--- PROBLEM REQUIREMENTS ---
Rewrite the material below so that "Image resolution" becomes "Display resolution" everywhere, leaving everything else untouched.

** start of INFORMATION SUPPLIED **

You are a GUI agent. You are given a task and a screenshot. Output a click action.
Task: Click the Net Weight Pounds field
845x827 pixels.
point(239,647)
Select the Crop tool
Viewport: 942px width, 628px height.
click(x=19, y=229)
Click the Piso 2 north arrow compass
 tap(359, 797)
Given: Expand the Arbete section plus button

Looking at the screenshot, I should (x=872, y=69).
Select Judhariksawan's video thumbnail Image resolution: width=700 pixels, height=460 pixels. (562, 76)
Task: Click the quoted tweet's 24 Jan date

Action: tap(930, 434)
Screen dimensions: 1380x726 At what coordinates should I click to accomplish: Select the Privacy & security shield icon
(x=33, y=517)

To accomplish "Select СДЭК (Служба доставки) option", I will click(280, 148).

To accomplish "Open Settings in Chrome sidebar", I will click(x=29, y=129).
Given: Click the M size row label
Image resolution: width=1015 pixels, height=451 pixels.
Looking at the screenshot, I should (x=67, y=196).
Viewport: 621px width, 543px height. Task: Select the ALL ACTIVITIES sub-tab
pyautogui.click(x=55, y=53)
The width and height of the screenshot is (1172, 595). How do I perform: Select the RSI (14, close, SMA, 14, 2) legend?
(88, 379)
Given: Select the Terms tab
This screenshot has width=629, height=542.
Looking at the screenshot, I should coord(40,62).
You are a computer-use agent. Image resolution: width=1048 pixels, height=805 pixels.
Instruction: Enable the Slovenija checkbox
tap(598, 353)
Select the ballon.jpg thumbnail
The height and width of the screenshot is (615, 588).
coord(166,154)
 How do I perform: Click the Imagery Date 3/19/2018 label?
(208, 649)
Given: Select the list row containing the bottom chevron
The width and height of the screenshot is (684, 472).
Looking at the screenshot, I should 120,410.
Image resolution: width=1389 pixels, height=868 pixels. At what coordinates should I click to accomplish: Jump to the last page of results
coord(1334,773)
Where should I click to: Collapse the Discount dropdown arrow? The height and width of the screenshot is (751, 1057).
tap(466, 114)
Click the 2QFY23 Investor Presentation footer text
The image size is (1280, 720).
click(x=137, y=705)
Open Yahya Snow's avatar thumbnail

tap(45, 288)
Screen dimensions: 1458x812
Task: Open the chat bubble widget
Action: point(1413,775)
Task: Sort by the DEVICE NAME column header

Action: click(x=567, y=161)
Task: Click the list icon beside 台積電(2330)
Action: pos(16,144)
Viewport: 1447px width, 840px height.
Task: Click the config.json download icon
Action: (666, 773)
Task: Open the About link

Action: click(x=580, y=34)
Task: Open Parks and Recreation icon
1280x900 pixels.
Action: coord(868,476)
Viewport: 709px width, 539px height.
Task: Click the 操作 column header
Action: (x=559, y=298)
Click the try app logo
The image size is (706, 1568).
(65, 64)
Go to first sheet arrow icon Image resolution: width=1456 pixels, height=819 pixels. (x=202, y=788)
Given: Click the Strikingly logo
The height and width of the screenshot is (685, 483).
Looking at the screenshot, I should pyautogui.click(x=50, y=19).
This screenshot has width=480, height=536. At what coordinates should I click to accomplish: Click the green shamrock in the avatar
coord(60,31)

** end of INFORMATION SUPPLIED **

--- RESULT OF THIS TASK ---
You are a GUI agent. You are given a task and a screenshot. Output a click action.
Task: Click the Net Weight Pounds field
845x827 pixels.
point(239,647)
Select the Crop tool
Viewport: 942px width, 628px height.
click(x=19, y=229)
Click the Piso 2 north arrow compass
 tap(359, 797)
Given: Expand the Arbete section plus button

Looking at the screenshot, I should (x=872, y=69).
Select Judhariksawan's video thumbnail Display resolution: width=700 pixels, height=460 pixels. (562, 76)
Task: Click the quoted tweet's 24 Jan date

Action: tap(930, 434)
Screen dimensions: 1380x726 At what coordinates should I click to accomplish: Select the Privacy & security shield icon
(x=33, y=517)

To accomplish "Select СДЭК (Служба доставки) option", I will click(280, 148).

To accomplish "Open Settings in Chrome sidebar", I will click(x=29, y=129).
Given: Click the M size row label
Display resolution: width=1015 pixels, height=451 pixels.
Looking at the screenshot, I should (x=67, y=196).
Viewport: 621px width, 543px height. Task: Select the ALL ACTIVITIES sub-tab
pyautogui.click(x=55, y=53)
The width and height of the screenshot is (1172, 595). How do I perform: Select the RSI (14, close, SMA, 14, 2) legend?
(88, 379)
Given: Select the Terms tab
This screenshot has width=629, height=542.
Looking at the screenshot, I should coord(40,62).
You are a computer-use agent. Display resolution: width=1048 pixels, height=805 pixels.
Instruction: Enable the Slovenija checkbox
tap(598, 353)
Select the ballon.jpg thumbnail
The height and width of the screenshot is (615, 588).
coord(166,154)
 How do I perform: Click the Imagery Date 3/19/2018 label?
(208, 649)
Given: Select the list row containing the bottom chevron
The width and height of the screenshot is (684, 472).
Looking at the screenshot, I should 120,410.
Display resolution: width=1389 pixels, height=868 pixels. At what coordinates should I click to accomplish: Jump to the last page of results
coord(1334,773)
Where should I click to: Collapse the Discount dropdown arrow? The height and width of the screenshot is (751, 1057).
tap(466, 114)
Click the 2QFY23 Investor Presentation footer text
The image size is (1280, 720).
click(x=137, y=705)
Open Yahya Snow's avatar thumbnail

tap(45, 288)
Screen dimensions: 1458x812
Task: Open the chat bubble widget
Action: point(1413,775)
Task: Sort by the DEVICE NAME column header

Action: click(x=567, y=161)
Task: Click the list icon beside 台積電(2330)
Action: pos(16,144)
Viewport: 1447px width, 840px height.
Task: Click the config.json download icon
Action: (666, 773)
Task: Open the About link

Action: click(x=580, y=34)
Task: Open Parks and Recreation icon
1280x900 pixels.
Action: coord(868,476)
Viewport: 709px width, 539px height.
Task: Click the 操作 column header
Action: (x=559, y=298)
Click the try app logo
The image size is (706, 1568).
(65, 64)
Go to first sheet arrow icon Display resolution: width=1456 pixels, height=819 pixels. (x=202, y=788)
Given: Click the Strikingly logo
The height and width of the screenshot is (685, 483).
Looking at the screenshot, I should pyautogui.click(x=50, y=19).
This screenshot has width=480, height=536. At what coordinates should I click to accomplish: Click the green shamrock in the avatar
coord(60,31)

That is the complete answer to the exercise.